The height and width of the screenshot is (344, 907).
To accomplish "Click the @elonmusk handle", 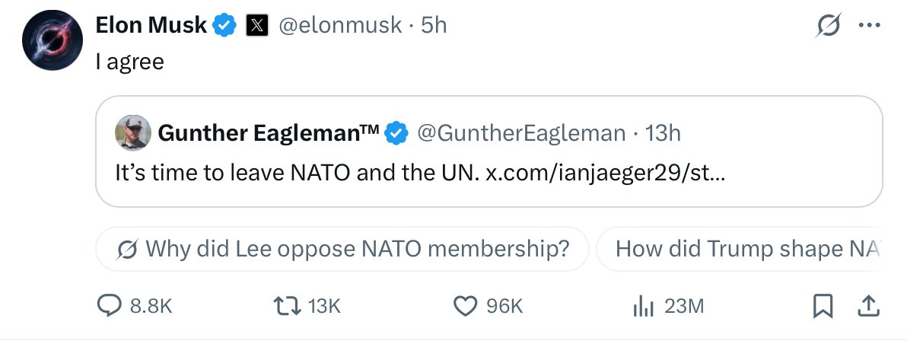I will [x=339, y=25].
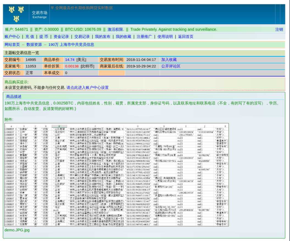This screenshot has height=241, width=290.
Task: Click 返回首页 to return home
Action: pyautogui.click(x=186, y=37)
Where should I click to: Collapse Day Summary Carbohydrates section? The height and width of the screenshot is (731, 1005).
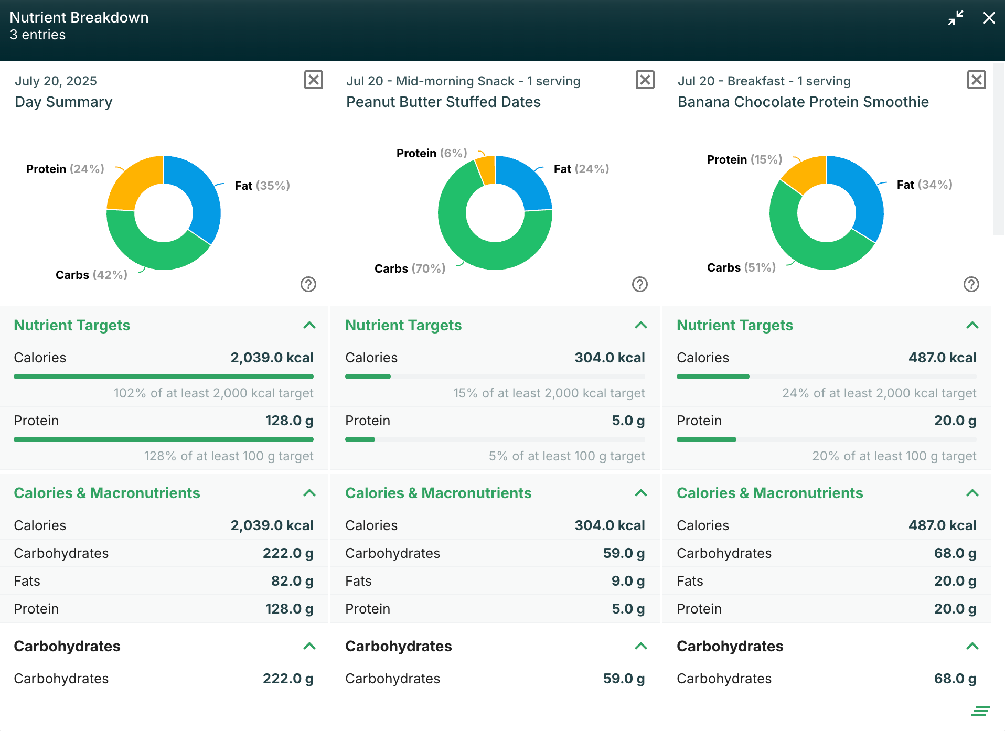pos(309,646)
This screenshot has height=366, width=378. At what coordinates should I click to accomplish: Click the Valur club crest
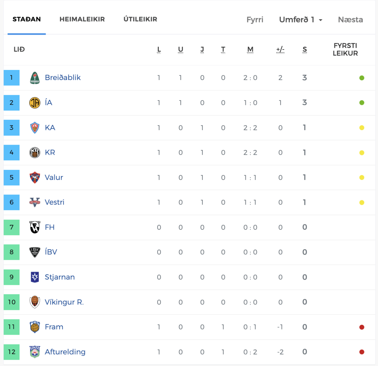[35, 177]
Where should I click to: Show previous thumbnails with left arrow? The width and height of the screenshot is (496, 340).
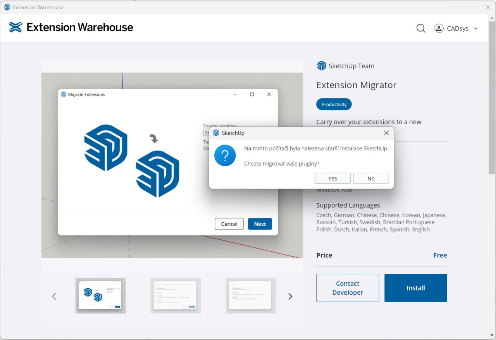(54, 296)
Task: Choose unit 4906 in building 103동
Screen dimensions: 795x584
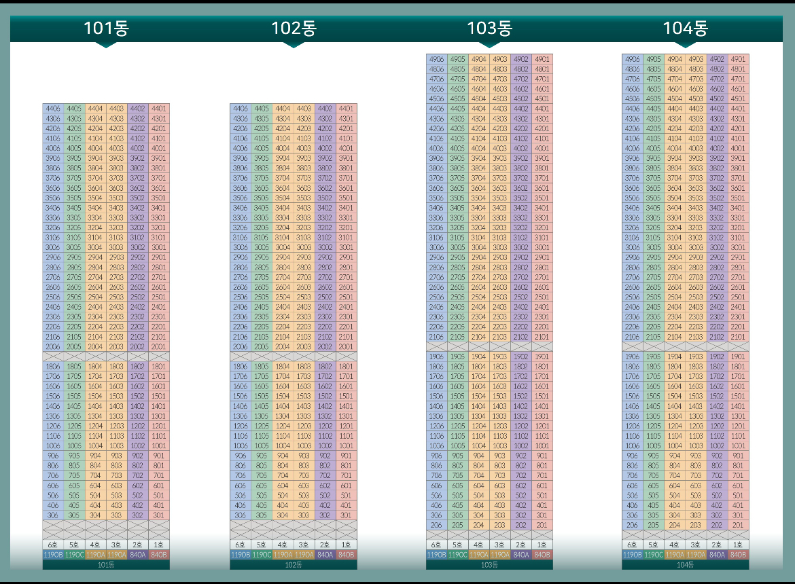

Request
Reproduce the entries word for word, beginning at the line that contains "This screenshot has height=366, width=378." and continuing through the end of the entries, both ends included. Leave the pictures out of your answer.

Solution for this task
This screenshot has height=366, width=378. At what coordinates should I click to accomplish: Click the Valur club crest
[35, 177]
Where should I click to: Show previous thumbnails with left arrow? The width and height of the screenshot is (496, 340).
(54, 296)
Task: Choose unit 4906 in building 103동
Screen dimensions: 795x584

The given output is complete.